- _AVAILABLE DATA_
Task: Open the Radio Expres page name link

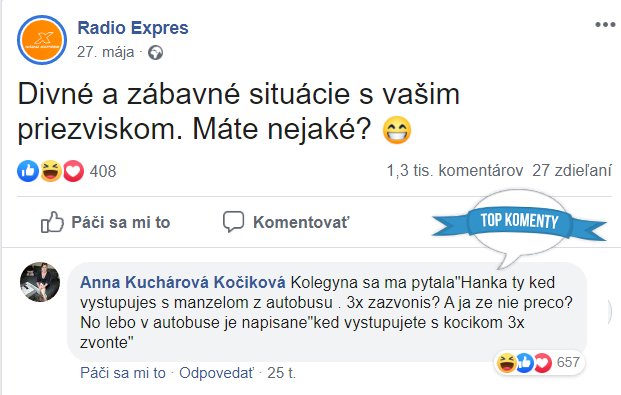Action: coord(133,28)
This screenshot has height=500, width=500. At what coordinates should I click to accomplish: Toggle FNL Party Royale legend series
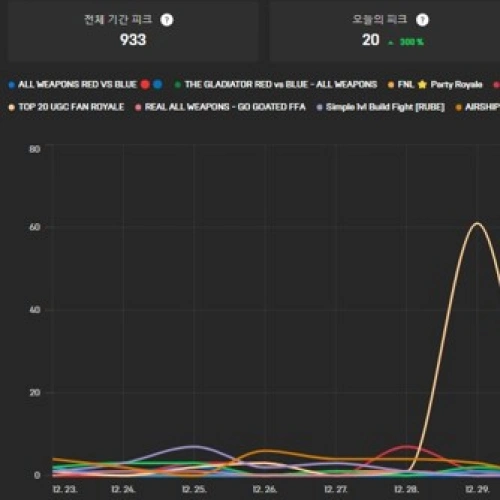(435, 84)
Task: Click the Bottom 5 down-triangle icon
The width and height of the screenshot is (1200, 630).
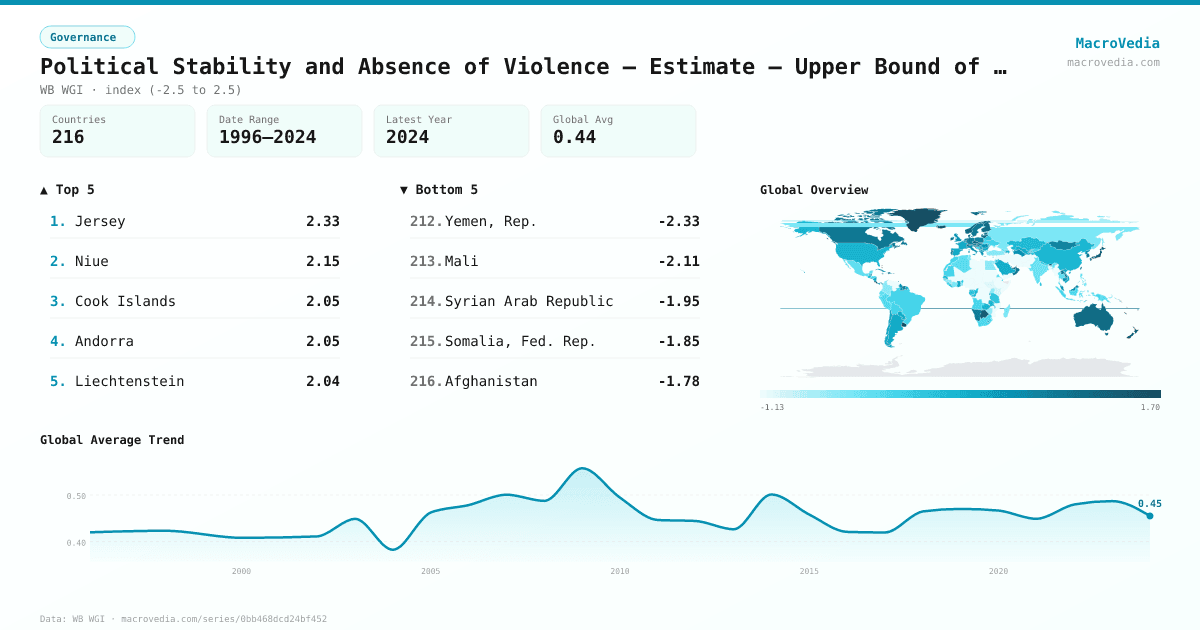Action: click(404, 190)
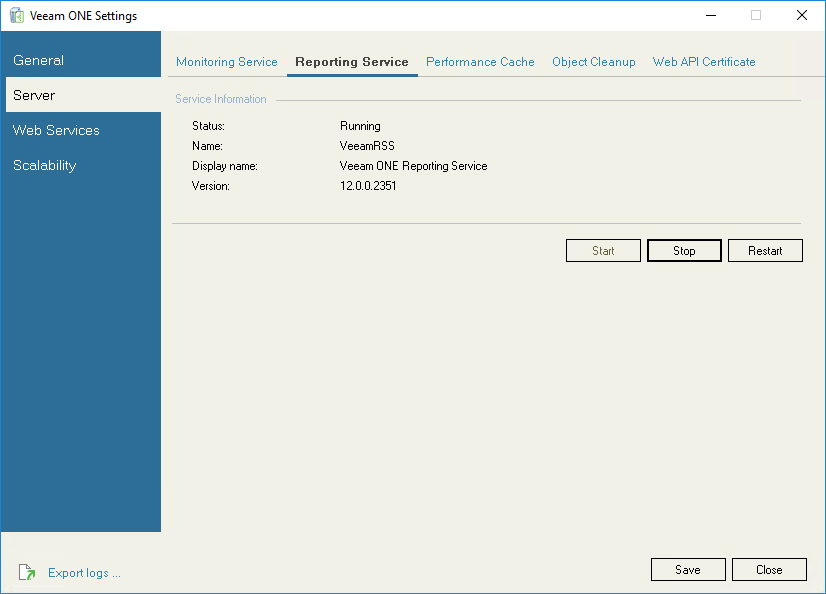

- _YOUR INSTRUCTIONS_
Copy out the data above to the letter, and keep every picture out of it.

- _FINISHED TASK_
Task: Open the Radio Expres page name link

Action: coord(133,28)
This screenshot has height=500, width=500. At what coordinates should I click to accomplish: Toggle FNL Party Royale legend series
(435, 84)
Task: Click the Bottom 5 down-triangle icon
The width and height of the screenshot is (1200, 630).
Action: click(404, 190)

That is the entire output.